Please print all of the entries, matching them exactly.

Records excerpted from a collection
* * * * *

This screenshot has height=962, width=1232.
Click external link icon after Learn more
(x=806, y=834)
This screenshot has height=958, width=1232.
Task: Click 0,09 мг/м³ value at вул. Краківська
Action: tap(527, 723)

* * * * *

EXPECTED ANSWER:
This screenshot has height=962, width=1232.
Click external link icon after Learn more
(x=806, y=834)
This screenshot has height=958, width=1232.
Task: Click 0,09 мг/м³ value at вул. Краківська
Action: tap(527, 723)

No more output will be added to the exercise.